The championship was won by German driver Marvin Kirchhöfer.

==Season review==

The first two poles of the season were claimed at Oschersleben by second-year driver Jeffrey Schmidt for the Lotus team, that was previously known as Motopark Academy. But he was passed by his team-mate Marvin Kirchhöfer on the opening lap of the first race, with Kirchhöfer going on to win his first race in single-seaters.
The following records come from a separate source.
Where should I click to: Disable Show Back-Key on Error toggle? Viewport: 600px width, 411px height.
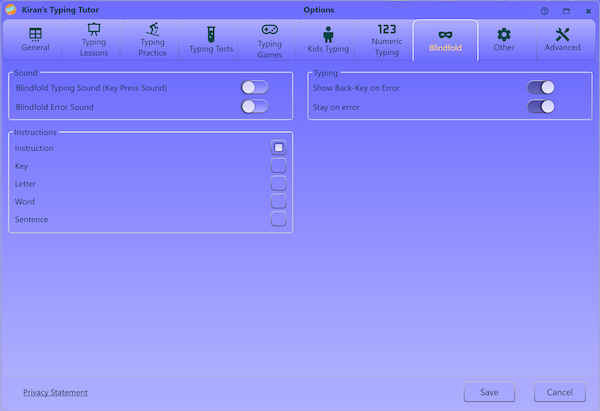541,88
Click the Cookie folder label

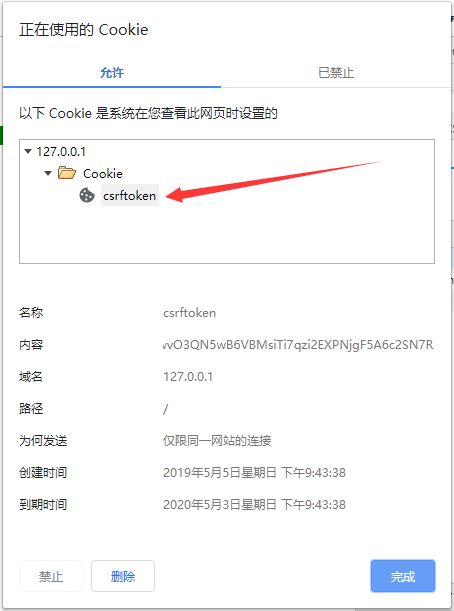[x=103, y=173]
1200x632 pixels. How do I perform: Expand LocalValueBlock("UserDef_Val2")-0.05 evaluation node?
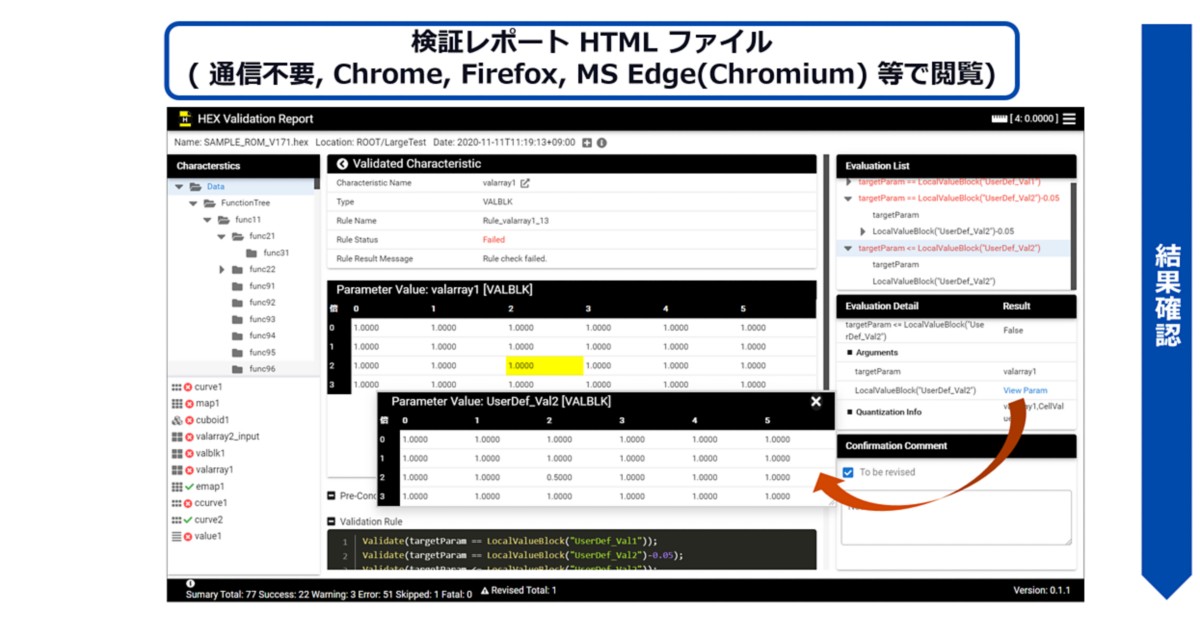coord(863,232)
Schmidt and Kirchhöfer collided in the second race, while Thomas Jäger secured his first win in the German series, and the first for his team, Neuhauser Racing, since 2008. Another Lotus driver Kuba Dalewski won the reverse-grid third race of the weekend in his first single-seaters meeting.

==Teams and drivers==

| Team | No. | Drivers | Rounds |
| DEU Lotus | 2 | POL Kuba Dalewski | 1–5 |
| 3 | DEU Marvin Kirchhöfer | All |
| 4 | DEU Hubertus Carlos-Vier | 3–4 |
| 5 | NLD Beitske Visser | 1–2, 4–6, 8 |
| 6 | NLD Indy Dontje | All |
| 7 | CHE Jeffrey Schmidt | All |
| 24 | FIN Antti Buri | 7 |
| DEU Mücke Motorsport | 8 | ISR Roy Nissany | All |
| 9 | DEU Florian Herzog | All |
| 10 | DEU Luca Caspari | All |
| 12 | DEU Jason Kremer | All |
| DEU ADAC Berlin-Brandenburg | 11 | DEU Hendrik Grapp | All |
| AUT Neuhauser Racing | 14 | SWE Gustav Malja | All |
| 15 | AUT Thomas Jäger | All |
| DEU Team KUG Motorsport | 16 | DEU Hubertus Carlos-Vier | 1 |
| 17 | DEU Nicolas Pohler | All |
| DEU KSW Motorsport | 18 | DEU Kim-Alexander Giersiepen | 1–3, 7–8 |
| DEU G&J/Schiler Motorsport | 19 | DEU Sebastian Balthasar | All |
| 21 | BEL Alessio Picariello | All |
| AUT HS Engineering | 20 | DEU Felix Wieland | All |
| 23 | DNK Nicolas Beer | 4–6, 8 |

==Race calendar and results==
- The 2012 calendar was announced on 29 September 2011. Seven of eight race weekends are a part of the ADAC's Masters Weekend package, with an additional round at the Nürburgring that will support the ADAC Truck Grand Prix.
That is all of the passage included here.